## REQUIREMENT
List every line of the data below that contains the string "size", matching case exactly.

## RECORD EXTRACTS
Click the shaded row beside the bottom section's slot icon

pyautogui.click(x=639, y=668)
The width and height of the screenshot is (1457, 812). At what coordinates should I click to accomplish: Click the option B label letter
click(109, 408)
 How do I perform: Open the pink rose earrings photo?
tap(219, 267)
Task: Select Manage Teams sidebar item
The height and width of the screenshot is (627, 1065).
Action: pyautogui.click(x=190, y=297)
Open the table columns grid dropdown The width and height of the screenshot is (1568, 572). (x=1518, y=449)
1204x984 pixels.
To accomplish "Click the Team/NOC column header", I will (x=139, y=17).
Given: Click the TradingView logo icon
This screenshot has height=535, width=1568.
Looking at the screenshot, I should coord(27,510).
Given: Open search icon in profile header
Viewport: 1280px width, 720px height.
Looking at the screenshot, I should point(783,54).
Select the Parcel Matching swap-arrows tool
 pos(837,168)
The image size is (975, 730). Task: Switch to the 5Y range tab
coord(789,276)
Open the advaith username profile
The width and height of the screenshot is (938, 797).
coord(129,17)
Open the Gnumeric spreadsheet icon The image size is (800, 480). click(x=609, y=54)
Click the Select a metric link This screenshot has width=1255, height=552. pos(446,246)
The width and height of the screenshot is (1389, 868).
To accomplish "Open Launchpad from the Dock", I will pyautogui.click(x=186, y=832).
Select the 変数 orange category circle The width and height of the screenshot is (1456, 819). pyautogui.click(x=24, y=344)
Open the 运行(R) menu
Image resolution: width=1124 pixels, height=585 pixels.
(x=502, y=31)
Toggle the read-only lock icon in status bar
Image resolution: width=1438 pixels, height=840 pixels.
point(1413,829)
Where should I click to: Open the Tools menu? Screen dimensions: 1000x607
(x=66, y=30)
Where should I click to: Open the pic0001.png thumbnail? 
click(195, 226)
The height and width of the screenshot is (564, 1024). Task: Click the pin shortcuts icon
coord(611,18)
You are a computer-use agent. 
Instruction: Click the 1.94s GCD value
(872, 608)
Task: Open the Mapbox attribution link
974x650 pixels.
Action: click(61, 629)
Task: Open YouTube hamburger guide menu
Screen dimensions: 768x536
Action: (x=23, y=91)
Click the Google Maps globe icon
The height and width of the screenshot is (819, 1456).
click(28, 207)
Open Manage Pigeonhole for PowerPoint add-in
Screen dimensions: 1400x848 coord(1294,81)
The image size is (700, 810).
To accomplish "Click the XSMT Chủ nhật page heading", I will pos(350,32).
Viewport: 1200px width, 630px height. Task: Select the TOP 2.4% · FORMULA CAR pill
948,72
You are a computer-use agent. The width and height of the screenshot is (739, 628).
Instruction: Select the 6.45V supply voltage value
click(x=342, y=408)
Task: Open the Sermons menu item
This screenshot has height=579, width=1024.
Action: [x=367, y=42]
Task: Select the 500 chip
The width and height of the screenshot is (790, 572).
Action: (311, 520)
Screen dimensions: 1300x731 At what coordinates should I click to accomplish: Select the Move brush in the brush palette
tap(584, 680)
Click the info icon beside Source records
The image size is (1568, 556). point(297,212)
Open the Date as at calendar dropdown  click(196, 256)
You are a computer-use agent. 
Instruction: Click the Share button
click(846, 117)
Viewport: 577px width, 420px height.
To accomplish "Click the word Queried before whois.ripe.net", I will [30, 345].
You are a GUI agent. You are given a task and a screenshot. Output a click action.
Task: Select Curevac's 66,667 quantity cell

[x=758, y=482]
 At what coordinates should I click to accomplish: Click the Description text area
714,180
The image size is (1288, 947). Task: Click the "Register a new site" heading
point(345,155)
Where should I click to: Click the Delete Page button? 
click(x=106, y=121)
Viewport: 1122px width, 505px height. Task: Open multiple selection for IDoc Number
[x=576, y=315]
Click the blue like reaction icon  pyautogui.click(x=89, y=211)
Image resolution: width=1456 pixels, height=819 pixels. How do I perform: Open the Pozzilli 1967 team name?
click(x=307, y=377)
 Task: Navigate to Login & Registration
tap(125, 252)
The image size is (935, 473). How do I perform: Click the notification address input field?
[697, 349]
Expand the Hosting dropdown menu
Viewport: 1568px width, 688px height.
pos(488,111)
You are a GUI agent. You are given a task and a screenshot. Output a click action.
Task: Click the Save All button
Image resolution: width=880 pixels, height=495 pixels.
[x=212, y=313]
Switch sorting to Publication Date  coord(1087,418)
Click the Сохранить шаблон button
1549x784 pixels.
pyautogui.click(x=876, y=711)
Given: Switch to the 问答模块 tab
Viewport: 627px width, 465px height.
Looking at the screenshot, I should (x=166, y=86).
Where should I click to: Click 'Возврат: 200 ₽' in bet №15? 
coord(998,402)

## ANSWER FOR THIS EXERCISE
The image size is (975, 730). Task: Switch to the 5Y range tab
Open the Gnumeric spreadsheet icon The image size is (800, 480). click(x=609, y=54)
The image size is (700, 810).
The image size is (1568, 556). point(297,212)
The image size is (1288, 947). Task: Click the "Register a new site" heading
The image size is (935, 473). How do I perform: Click the notification address input field?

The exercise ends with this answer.